Assigned task:
Set down, exactly and only, everything from the line containing "Task: Click the" down to the line containing "Click the Checkatrade logo" in the data below; the pictures are not part of the copy.

The data:
**********

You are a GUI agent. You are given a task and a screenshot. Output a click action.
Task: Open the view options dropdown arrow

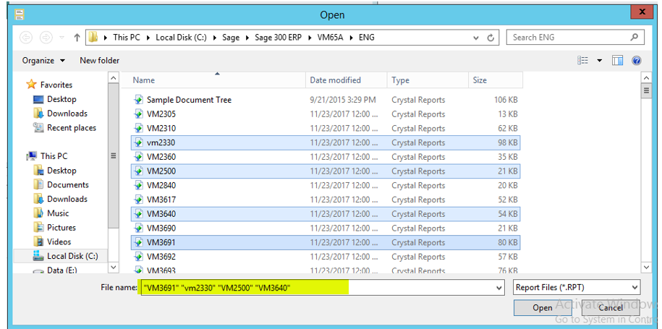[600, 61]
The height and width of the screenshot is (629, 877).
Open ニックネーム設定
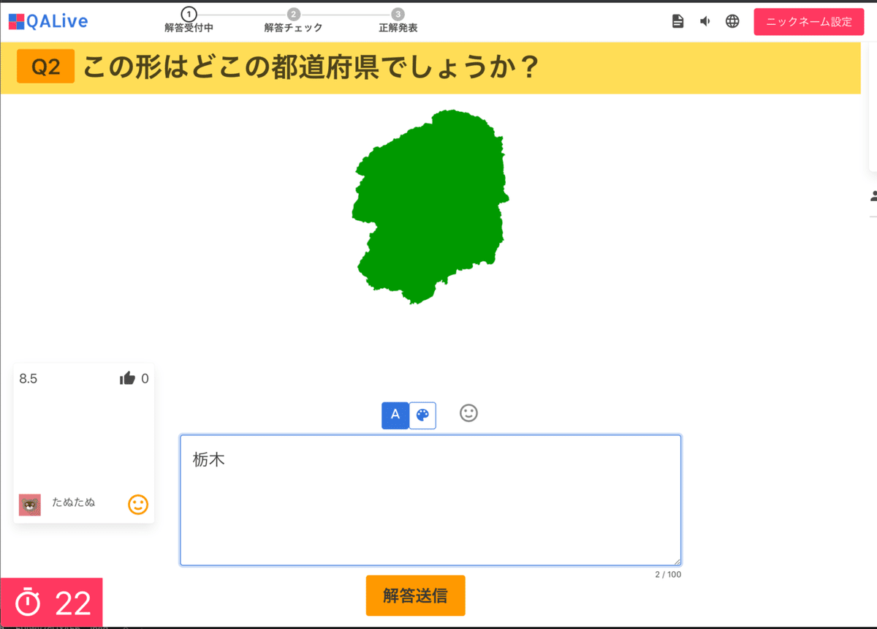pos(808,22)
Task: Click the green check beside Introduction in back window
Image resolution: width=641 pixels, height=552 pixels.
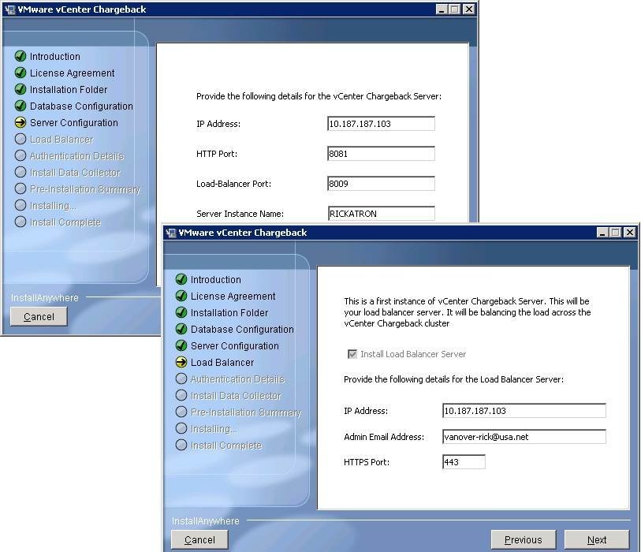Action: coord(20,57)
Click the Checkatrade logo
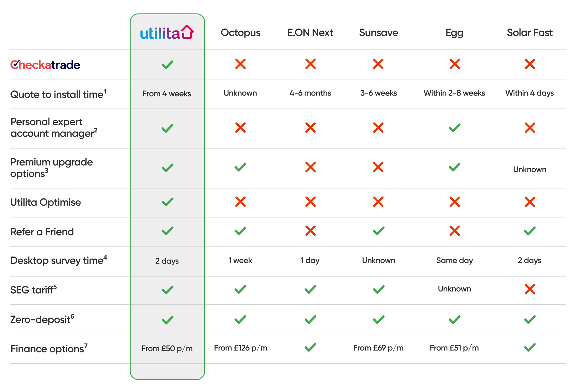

**********

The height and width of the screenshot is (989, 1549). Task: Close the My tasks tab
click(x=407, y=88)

**********

Exercise answer:
Task: Click the green check beside Introduction in back window
Image resolution: width=641 pixels, height=552 pixels.
Action: coord(20,57)
Click the Checkatrade logo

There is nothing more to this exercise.